Select each line of the records that contains the word "width", and copy those lines.

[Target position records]
---------------

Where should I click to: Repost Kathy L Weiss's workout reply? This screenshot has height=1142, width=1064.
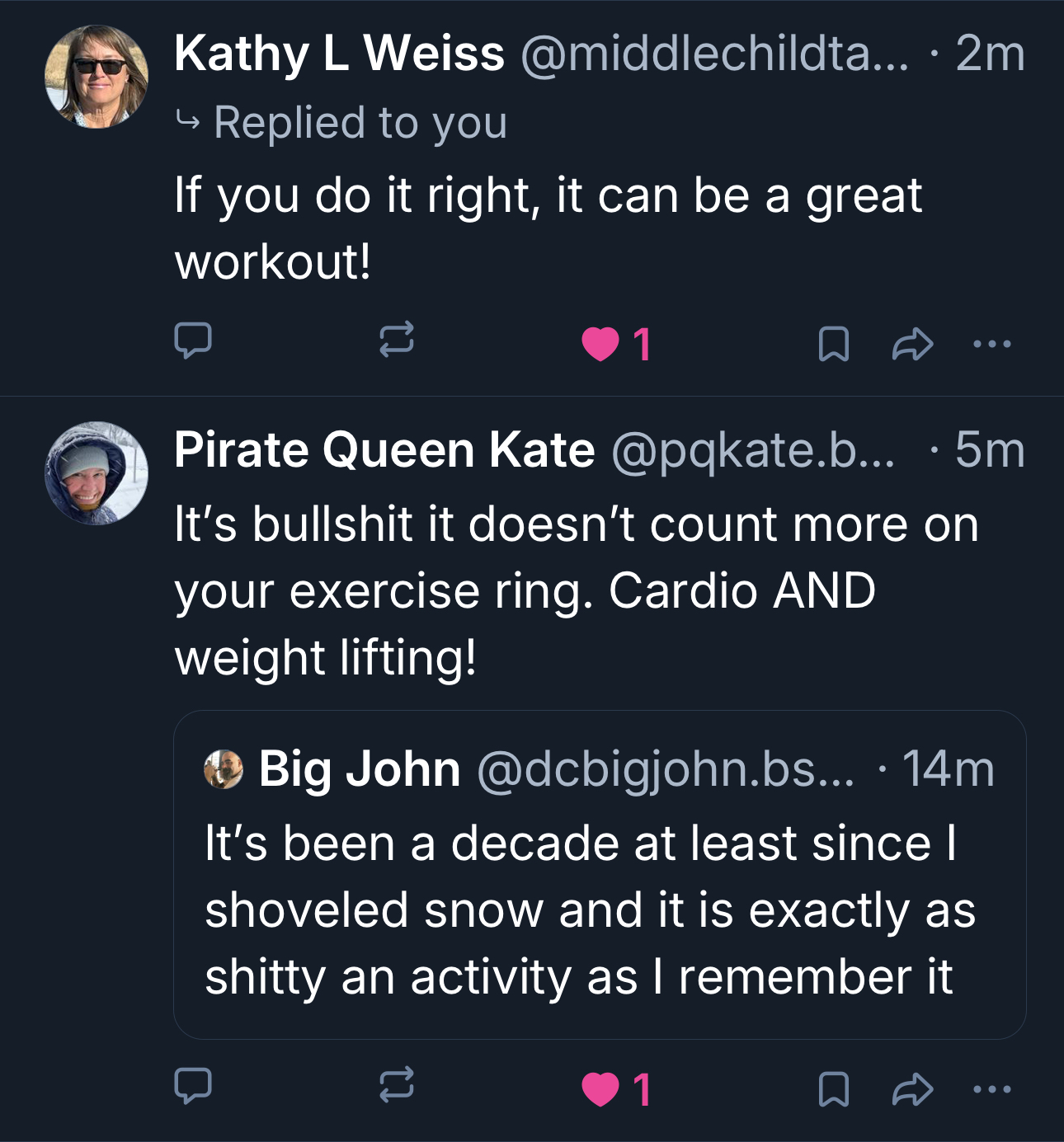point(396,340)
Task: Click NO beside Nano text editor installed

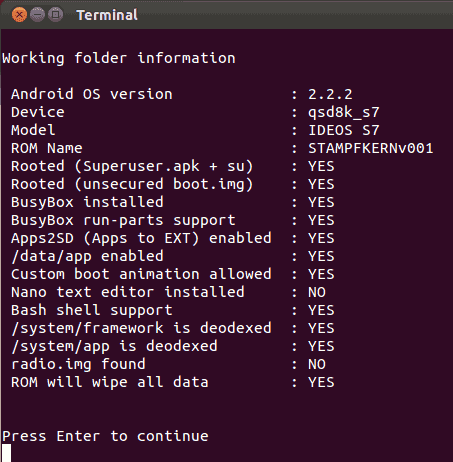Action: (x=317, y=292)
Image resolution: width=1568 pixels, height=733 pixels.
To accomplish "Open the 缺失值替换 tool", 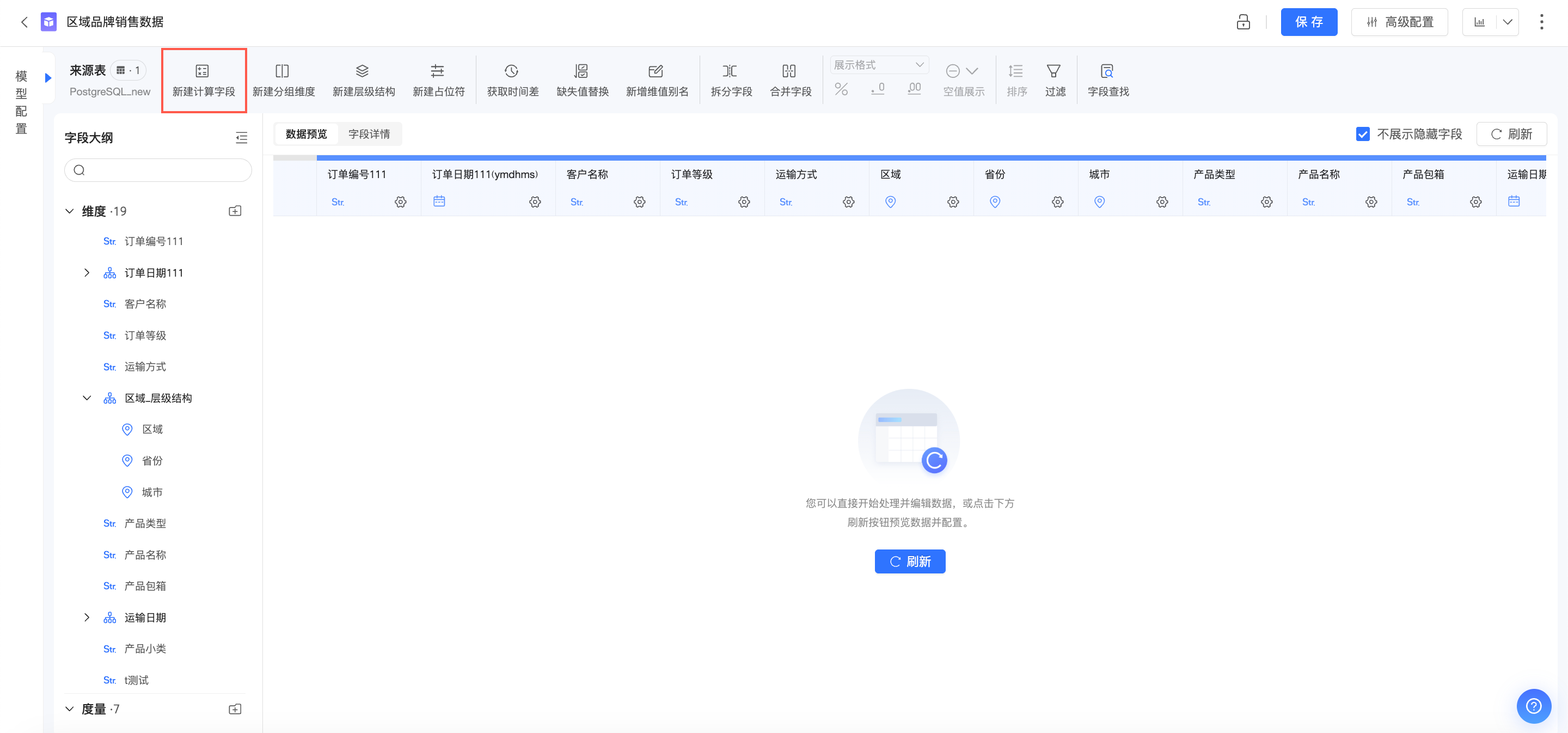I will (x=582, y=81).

---------------

• _CORRECT ANSWER_
Where should I click to: Repost Kathy L Weiss's workout reply? This screenshot has height=1142, width=1064.
Image resolution: width=1568 pixels, height=733 pixels.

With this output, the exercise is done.